生い茂った背の高い草むらをかき分けてその先を行く者。岩山の前に行きついた者は、その割れ目の中に体を突っ込んでその中に何もないかを確認した。
「何かあるか?」
体を突っ込んでいた男は後づさって出てきて、首を振った。
歩兵がいれば広範囲にしらみつぶしに探すことができるが、少ない人数で地道にどこまでできるだろうか。兵士たちは頭を抱えたい気持ちだった。
一組の探索隊が一人は馬上から、二人は徒歩で背の高い草むらをかき分けながら進んでいる。
随分と奥まで進んだところで。
「また戻るのが大変だな」
徒歩の男が独り言のように言った。
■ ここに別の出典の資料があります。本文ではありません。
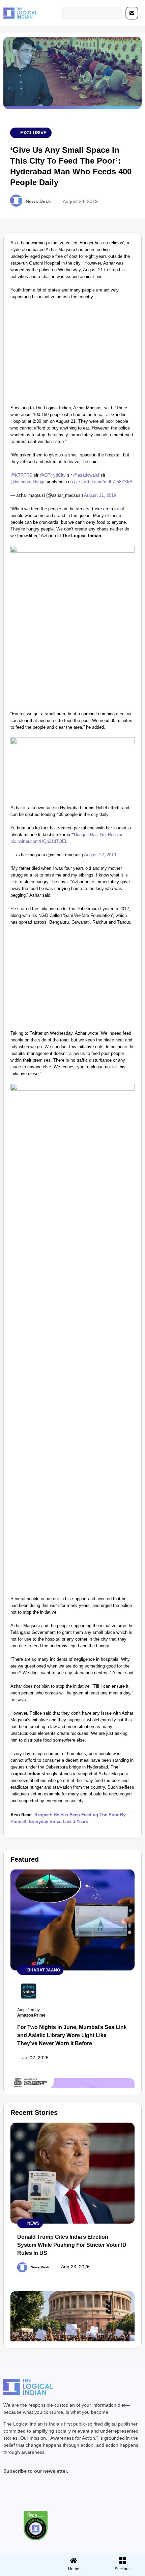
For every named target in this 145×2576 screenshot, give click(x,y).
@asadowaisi (86, 475)
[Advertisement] (72, 354)
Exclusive (33, 132)
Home (73, 2569)
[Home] (73, 2560)
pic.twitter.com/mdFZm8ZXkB (103, 481)
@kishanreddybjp (27, 481)
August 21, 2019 (100, 495)
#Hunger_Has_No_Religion (97, 834)
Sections (23, 2571)
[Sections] (24, 2558)
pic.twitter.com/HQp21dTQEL (38, 841)
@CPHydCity (53, 475)
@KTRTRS (21, 475)
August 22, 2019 (100, 854)
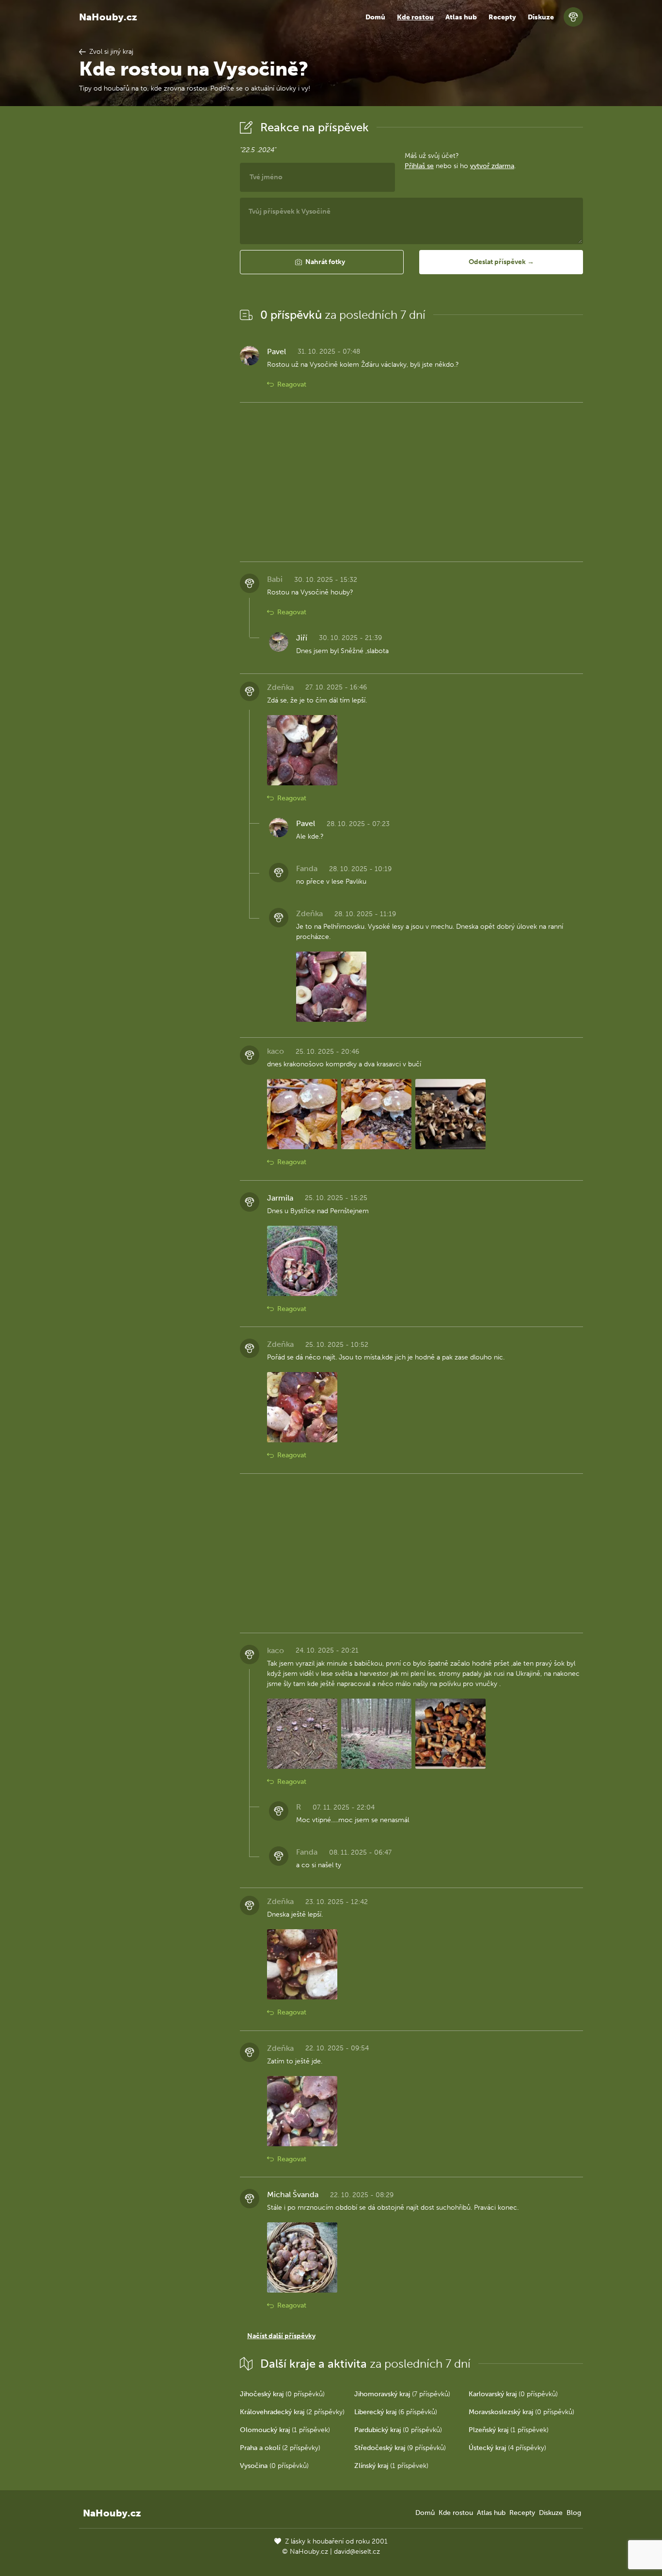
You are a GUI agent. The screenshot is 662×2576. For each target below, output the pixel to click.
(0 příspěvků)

北に抜ける街道を外れて、林の奥に入っているところ、何もなければまた戻らないといけない。知らない土地に迷子になりそうで、最小限の目印をつけて進んでいた。
「あっ!」
馬上の男が、小さく叫んで身を固くした。徒歩の二人の男もその声に進むのをやめて、あたりを警戒した。
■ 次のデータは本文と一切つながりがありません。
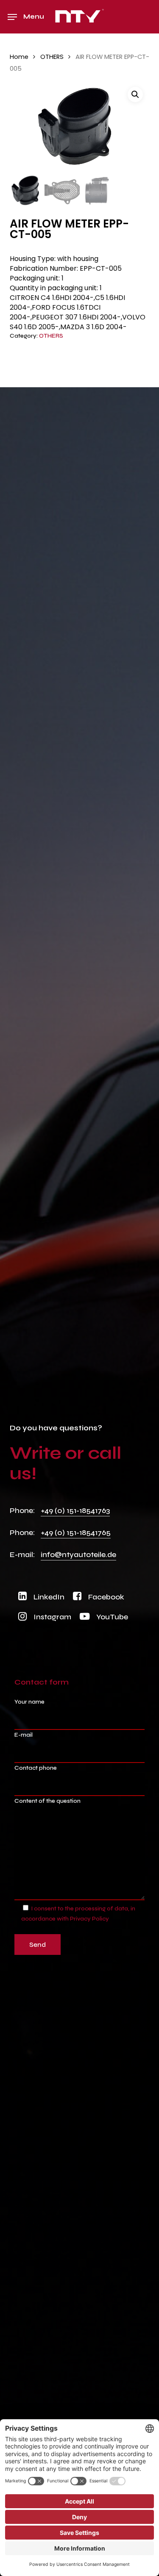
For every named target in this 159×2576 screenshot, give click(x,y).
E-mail (23, 1734)
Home (19, 57)
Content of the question (47, 1800)
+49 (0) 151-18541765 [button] (76, 1532)
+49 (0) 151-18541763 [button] (75, 1510)
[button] (26, 17)
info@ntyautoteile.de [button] (78, 1554)
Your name (29, 1701)
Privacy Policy (89, 1918)
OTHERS (52, 57)
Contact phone (35, 1767)
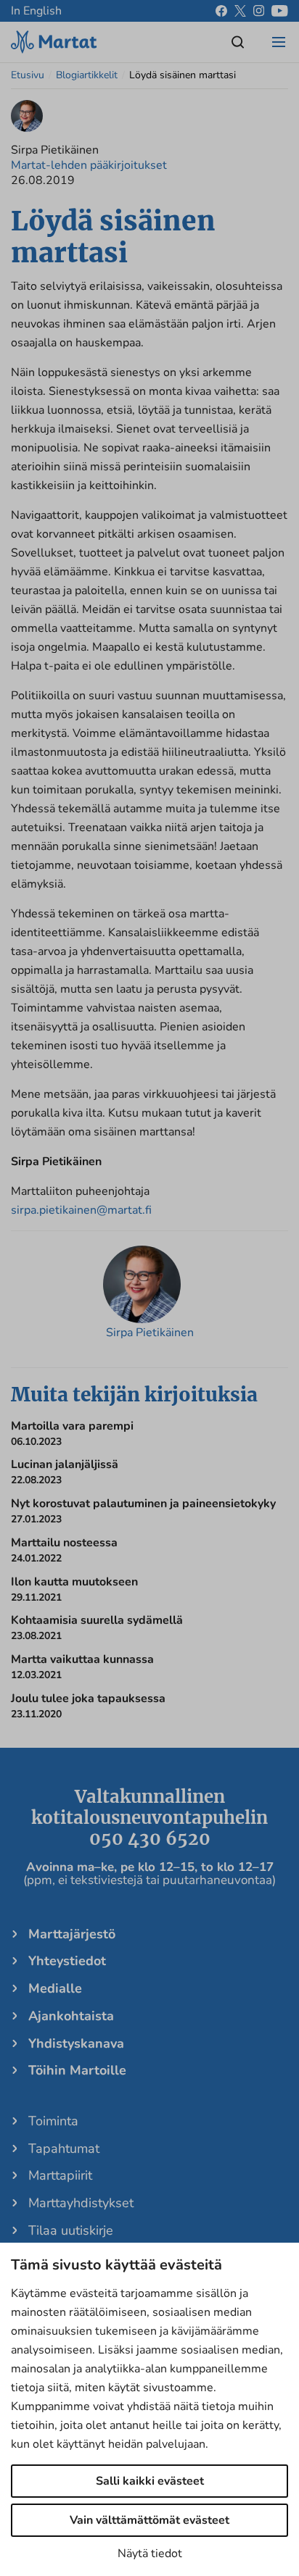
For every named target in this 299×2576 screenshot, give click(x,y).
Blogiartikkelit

馬の上からだと背の高い草の上から遠くの様子が見える。少しだけ草が倒れているのが見えた。それは微妙な傾きではあるが、一筋の道に見えた。人一人の幅で何度も往来したと思われた。林の奥に何かあるのかもしれない。
馬上の男は、言葉を発せず手を使って徒歩の男たちにそのまま進むように言った。男たちは再び歩み始めると、左右に分かれて傾く草の道にぶつかった。徒歩の男たちもこれは人が通ってできた道とわかった。そして男の一人はその道をたどるように進んで、見つけた。
馬の糞。
落ちてまだ時間が経過していないことが分かる。この道は馬も通ったのだ。春日王子一行が通ったに違いない。
その予想が外れていても、外れたという確認をする必要がある。
馬上の男は、徒歩の男二人にこの先の探索を任せて、自分は来た道を戻り応援を呼びに行った。
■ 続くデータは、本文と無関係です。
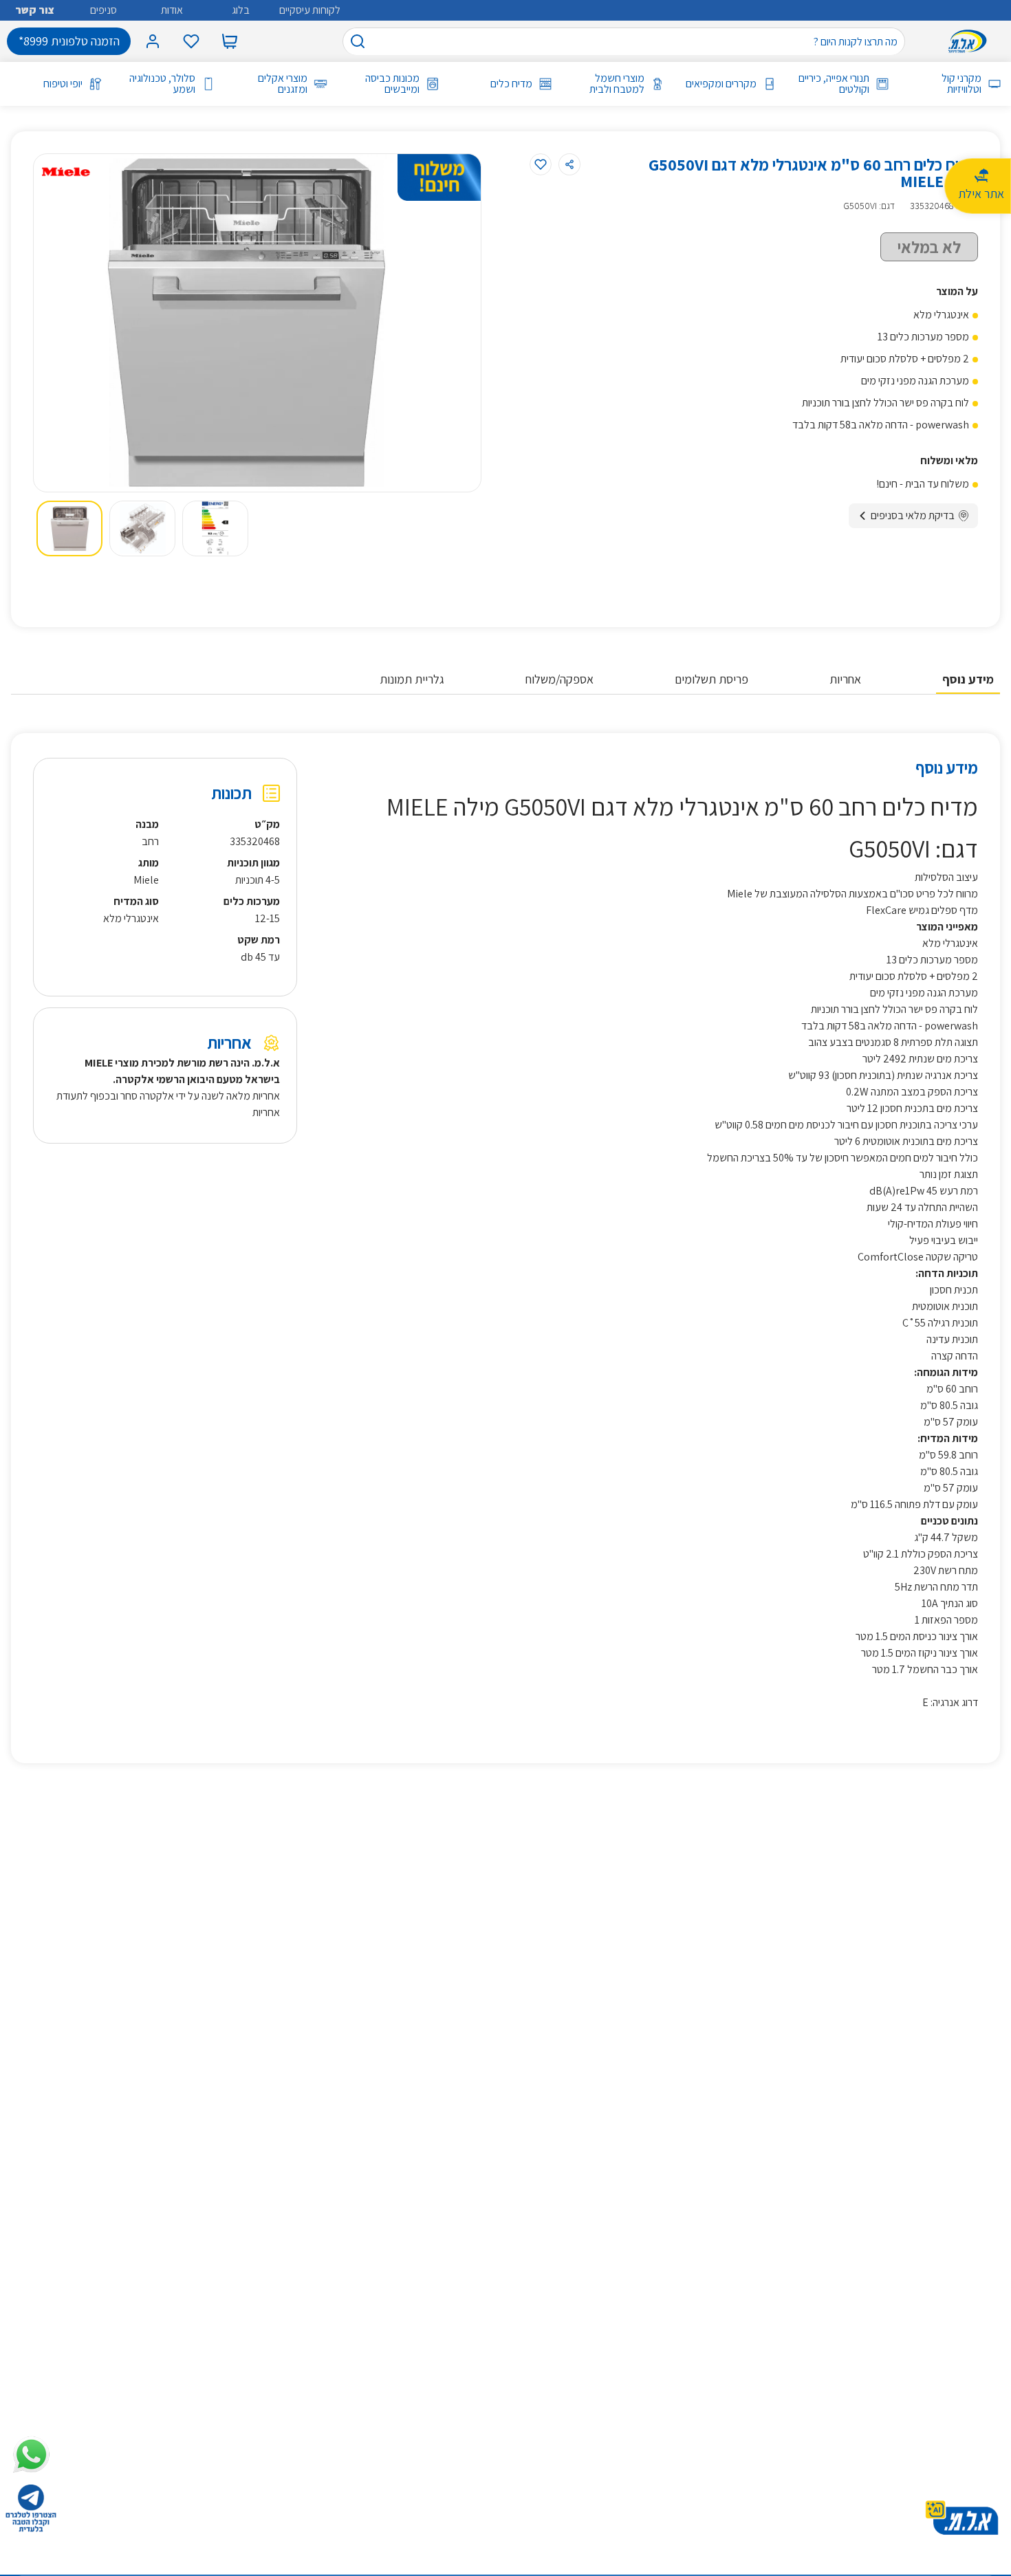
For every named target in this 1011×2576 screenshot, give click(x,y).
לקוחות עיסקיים (309, 10)
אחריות (845, 679)
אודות (172, 10)
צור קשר (34, 10)
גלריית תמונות (412, 679)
徒歩の男たちは静かな身のこなしで道でないようで道であるその一筋を進んだ。
夏の熱気を含んだ風が背の高い草の頭を押さえつけるように強く吹き去って、一瞬視界が開ける。この草むらがもっと先まで広がっていることを示すように、視界が開けてもその先は同じ草があるだけだった。
草の中を泳ぐように前に進んでいた男たちは、荒ぶるように再び吹いた夏の強い風に自らの頭も押さえつけられて、身を低くしてその風が通り過ぎるのを待った。
顔を下に向けて勢いの強い風に不意に頬を撫でられるのをやり過ごして、顔を上げた時、知らない顔と目が合った。お互いにぎょっとした表情で見合ったが、次にそれは互いが敵であることを認識し、左右に飛び退った。
春日王子の斥候は素早く前進して、男に飛びかかった。
「うわぁ」
叫び声が当たりに響いて、徒歩の男のもう一人は声のした方へと走った。目の前には敵味方が抱き合うように組み合っていた。味方に加勢しようと思うが、一瞬一瞬で敵味方の体が入れ替わって容易に手出しできなかった。
誰の目にも見えない草むらの中で、三人が一塊になり攻防を繰り広げた。